GRUPPO CONEGLIANO |
Dicembre 1965 |
Abbiamo avuto modo di ricordare che il 6° Reggimento Alpini venne costituito a Conegliano il 5 ottobre 1882 e che il 10
luglio 1887 nacque — pure a Conegliano — il 7° Reggimento; tale anno segna però anche la data di costituzione ufficiale
dell’Artiglieria da Montagna sebbene l’impiego di pezzi a quote elevate risalga ad oltre un secolo fa.
L’ artiglieria piemontese aveva delle «batterie da montagna» già dal 1860 e una di esse combatté nel luglio 1866 a Monte
Suello, a Lodrone e in Val d’Ampola con Giuseppe Garibaldi che ebbe a ricordare il «mirabile impiego di quei pezzi che,
portati a spalla da artiglieri e da volontari e tirati con corde su le rocce e fra i dirupi, seppero far strage del
nemico».
La fondazione del Corpo degli Alpini fece intendere ben presto che bisognava affiancargli un’artiglieria specializzata e
infatti, nel 1877 venne costituita a Torino la «1° Brigata di Batterie da Montagna», composta di cinque batterie al
comando del Magg. Lanfranco.
Dieci anni più tardi — e precisamente l’1 novembre 1887 — fu costituito pure a Torino il 1° Reggimento di Artiglieria da
Montagna agli ordini di Pietro Lanfranco che, nel frattempo, aveva raggiunto il grado di colonnello.
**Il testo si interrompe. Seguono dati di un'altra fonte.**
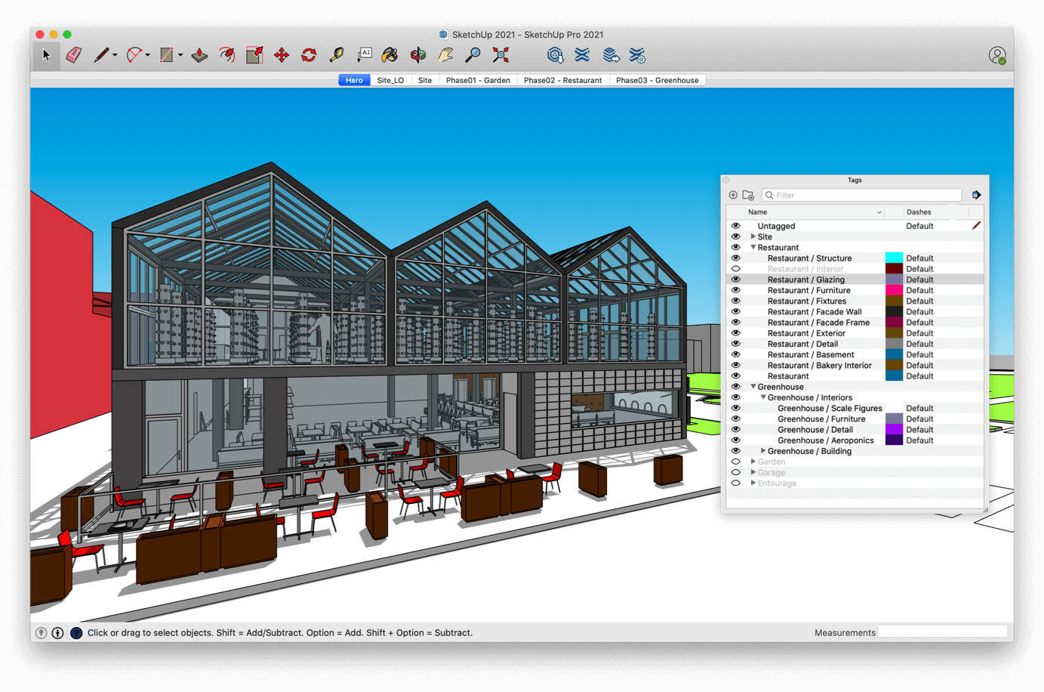The height and width of the screenshot is (692, 1044).
Task: Hide the Restaurant / Glazing tag
Action: pyautogui.click(x=736, y=279)
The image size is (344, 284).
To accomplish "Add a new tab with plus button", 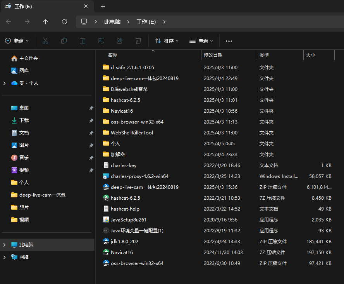I will 103,7.
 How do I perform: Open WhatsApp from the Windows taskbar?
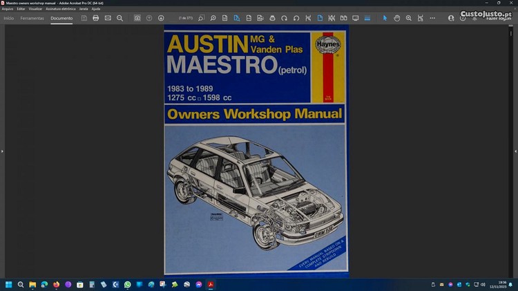pyautogui.click(x=127, y=284)
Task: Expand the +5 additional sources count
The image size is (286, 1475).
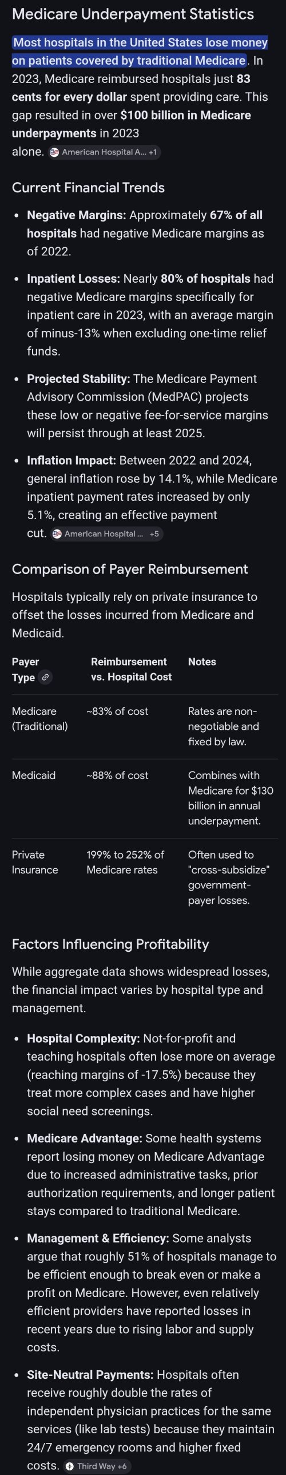Action: tap(154, 534)
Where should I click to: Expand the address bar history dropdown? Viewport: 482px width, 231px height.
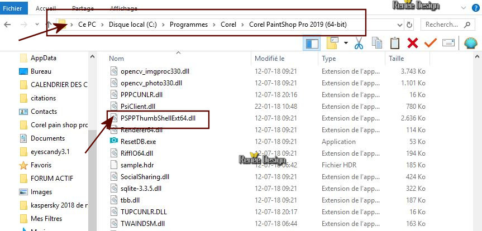point(399,25)
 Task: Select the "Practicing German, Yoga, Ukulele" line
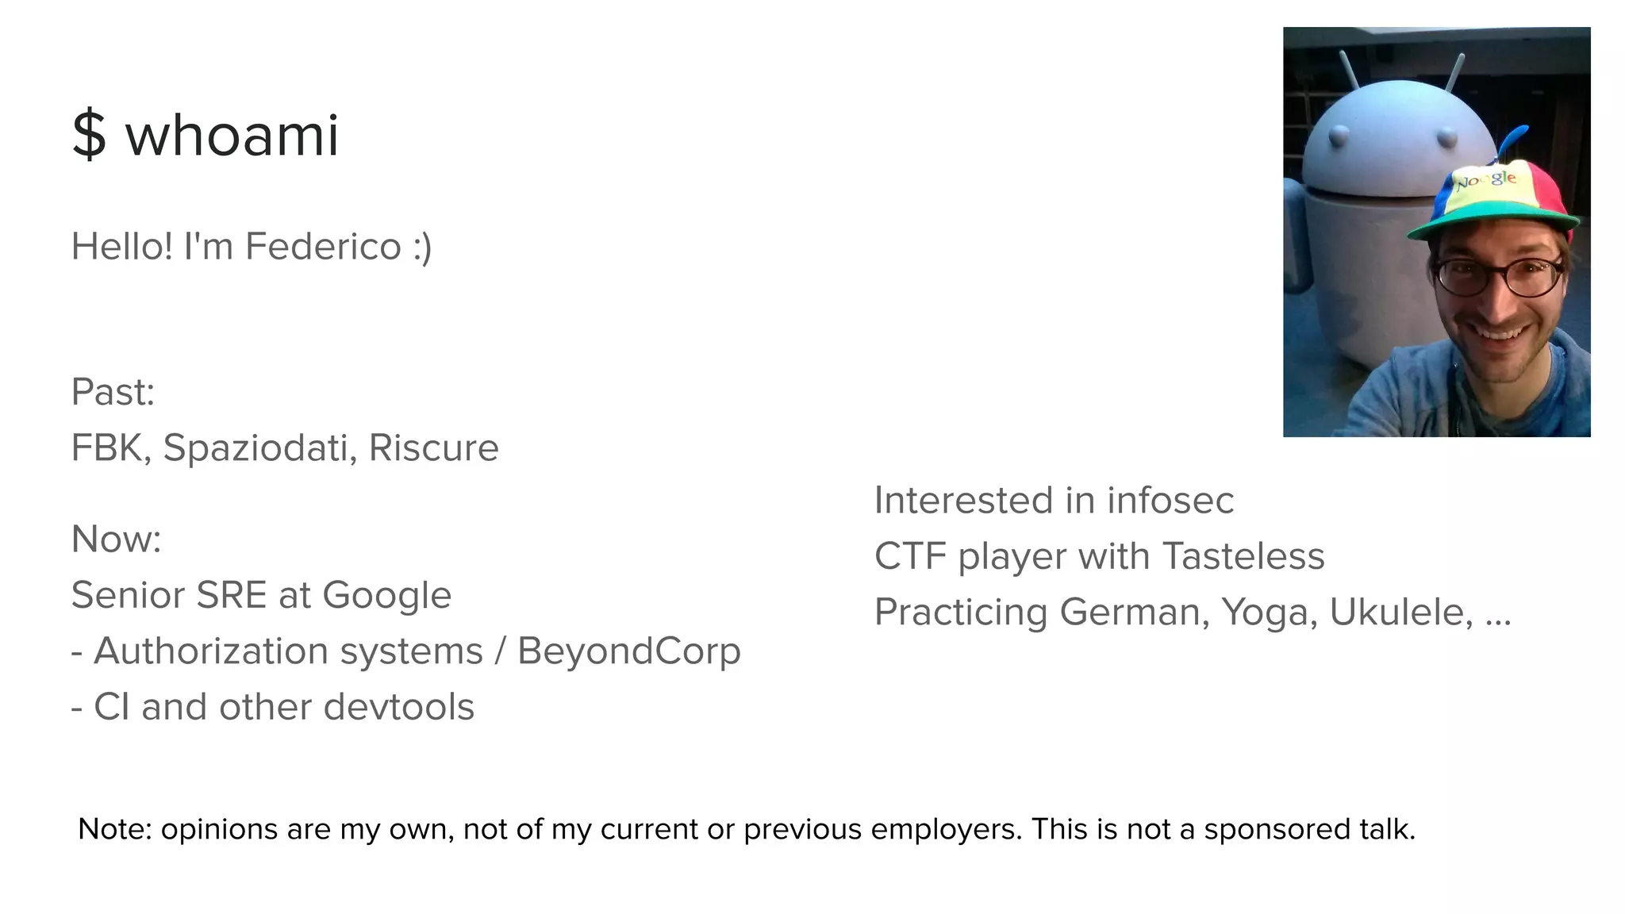tap(1193, 613)
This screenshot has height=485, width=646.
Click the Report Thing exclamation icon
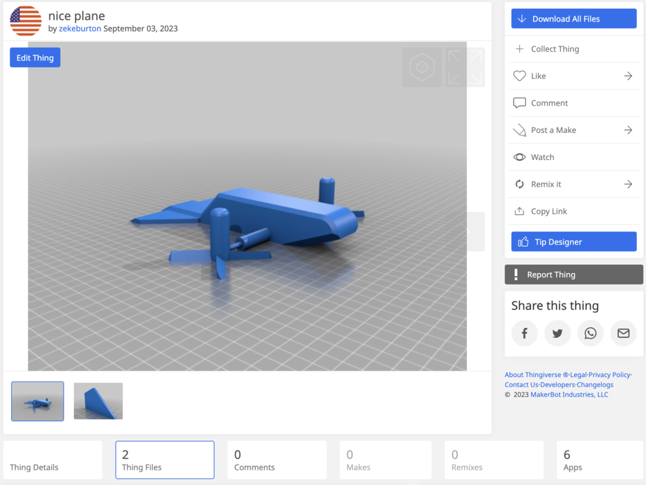[x=516, y=274]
Il reggimento era formato su nove batterie raggruppate in tre brigate la prima delle quali ebbe sede a Conegliano e le
altre due a Torino ove risiedeva il comando reggimentale.
All’appena costituito 7° Alpini si aggiunse quindi a Conegliano la 1° brigata di montagnini che, con tutta probabilità,
ebbe sede nell’attuale caserma della Sezione Staccata di Artiglieria in Via Garibaldi.
Il 2° Reggimento di Artiglieria da Montagna venne costituito nel 1909 e vi entrò a far parte anche la vecchia prima
brigata con sede a Conegliano e che l’anno successivo assunse — come le altre — la denominazione di «Gruppo»; nel 1910
l’Artiglieria da Montagna risultava infatti costituita dalle seguenti unità:
1° Reggimento al comando del col. Besozzi, con sede a Torino, formato dai Gruppi «Oneglia», «Mondovì», «Torino-Susa» e
«Torino-Aosta»;
2° Reggimento agli ordini del col. Durand, con sede di comando a Vicenza, formato dai Gruppi «Conegliano», «Bergamo»,
«Vicenza» e «Belluno».
Venne poi la guerra di Libia alla quale i due reggimenti parteciparono con una parte dei propri Gruppi, cui si
aggiunsero nel gennaio 1912 una « Batteria da Montagna su cammelli» eroicamente comportatasi nel settembre successivo a
Zanzur, e due batterie indigene su muli.
Conclusa la guerra italo-turca, nel corso della quale le «panze longhe» si meritarono tra l’altro otto decorazioni
dell’Ordine Militare e tre Medaglie d’Oro, venne costituito — precisamente l’1 febbraio 1915 — il 3° Reggimento al
comando del col. Reazzi.
Il Gruppo «Conegliano» (già prima brigata del 1° reggimento)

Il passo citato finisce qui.